Ein unterbrochenes Gespräch

Bald musste der Morgen grauen. Aus einem Zimmer im vierzehnten Stockwerk stahl sich durch eine Ritze zwischen schweren Fenstervorhängen ein schwacher, kaum wahrnehmbarer Lichtstrahl in die neblige Finsternis des Hofes.

Im Raum herrschte Halbdunkel. Der helle Lichtkegel einer kleinen Tischlampe fiel auf eine Landkarte, die auf dem Tisch ausgebreitet lag.

Zwei Männer beugten sich über die Karte. Ihre Gesichter waren schlecht zu erkennen, im Halbdunkel sah man nur die Augen schimmern: das eine Augenpaar, schmal und schräg gestellt, wirkte trübe und gleichgültig, das andere Paar, groß und glänzend, schien tief eingesunken. Die Gestalten der beiden Männer zeichneten sich gegen den Hintergrund des Zimmers nur mit schwachen Konturen ab.

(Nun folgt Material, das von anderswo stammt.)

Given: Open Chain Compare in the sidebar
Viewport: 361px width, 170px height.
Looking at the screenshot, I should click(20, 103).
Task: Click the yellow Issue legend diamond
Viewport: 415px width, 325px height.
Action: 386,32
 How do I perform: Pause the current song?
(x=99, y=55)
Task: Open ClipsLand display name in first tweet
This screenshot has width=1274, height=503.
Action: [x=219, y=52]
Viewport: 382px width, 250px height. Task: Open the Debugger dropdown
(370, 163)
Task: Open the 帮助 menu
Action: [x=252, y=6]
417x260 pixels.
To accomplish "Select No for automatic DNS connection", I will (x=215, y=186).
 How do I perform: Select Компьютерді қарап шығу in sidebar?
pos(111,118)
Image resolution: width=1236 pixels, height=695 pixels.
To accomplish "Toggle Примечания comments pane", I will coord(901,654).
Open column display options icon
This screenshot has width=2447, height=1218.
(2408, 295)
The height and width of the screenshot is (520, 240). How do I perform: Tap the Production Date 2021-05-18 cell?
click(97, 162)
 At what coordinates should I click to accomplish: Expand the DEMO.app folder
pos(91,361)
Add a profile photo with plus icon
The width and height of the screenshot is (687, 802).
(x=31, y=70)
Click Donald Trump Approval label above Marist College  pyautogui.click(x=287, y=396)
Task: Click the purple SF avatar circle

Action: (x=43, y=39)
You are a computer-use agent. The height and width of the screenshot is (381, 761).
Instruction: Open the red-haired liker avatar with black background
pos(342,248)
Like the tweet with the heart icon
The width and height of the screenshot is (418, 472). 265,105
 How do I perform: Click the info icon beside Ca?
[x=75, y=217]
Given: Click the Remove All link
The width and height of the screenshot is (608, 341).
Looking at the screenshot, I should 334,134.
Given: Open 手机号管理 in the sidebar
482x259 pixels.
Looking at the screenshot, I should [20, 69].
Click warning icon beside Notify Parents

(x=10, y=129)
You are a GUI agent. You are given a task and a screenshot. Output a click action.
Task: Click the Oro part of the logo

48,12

Der am Tisch sitzende Mann war klein und schlank; seine Haltung und sein Gebaren zeigten den Offizier. Er hob den Kopf und wandte sich, ohne seinen Finger von einem Punkt in der Mitte des Atlantischen Ozeans wegzunehmen, an den anderen:

»Sind die genauen Koordinaten der Station in dem Sargassomeer bekannt?«

»Nein, Kapitän!«

»Ich habe Sie wiederholt gebeten, Krok, mich nie so zu nennen!«

Krok richtete sich auf. Er war sehr groß und breitschultrig. »Verzeihen Sie, Matwej Petrowitsch«, sagte er mit heiserer Stimme, »ich vergesse es immer wieder.«

»Ihre Vergesslichkeit kann uns einmal sehr teuer zu stehen kommen. Wenn Sie für mich Krok sind, immer nur Krok, dann bin ich für Sie – merken Sie sich das ein für alle Mal – niemand anders als der Ingenieur Matwej Petrowitsch Iwaschew.«

Matwej Petrowitsch sprach ein sehr exaktes Russisch. Die letzte Silbe eines Wortes sprach er betont hart und klar aus, was sofort den Ausländer verriet.

»Ganz recht, Matwej Petrowitsch. Es soll nicht mehr vorkommen.« Krok verneigte sich leicht und fuhr fort: »Ich wiederhole: Noch kenne ich die Koordinaten nicht, aber ich werde sie an Ort und Stelle erfahren. Die Station muss hier irgendwo liegen.« Er näherte seine breite Hand mit den langen kräftigen Fingern dem hell erleuchteten Kreis auf der Karte und markierte mit einem Bleistift eine Stelle östlich der Bahama-Inseln.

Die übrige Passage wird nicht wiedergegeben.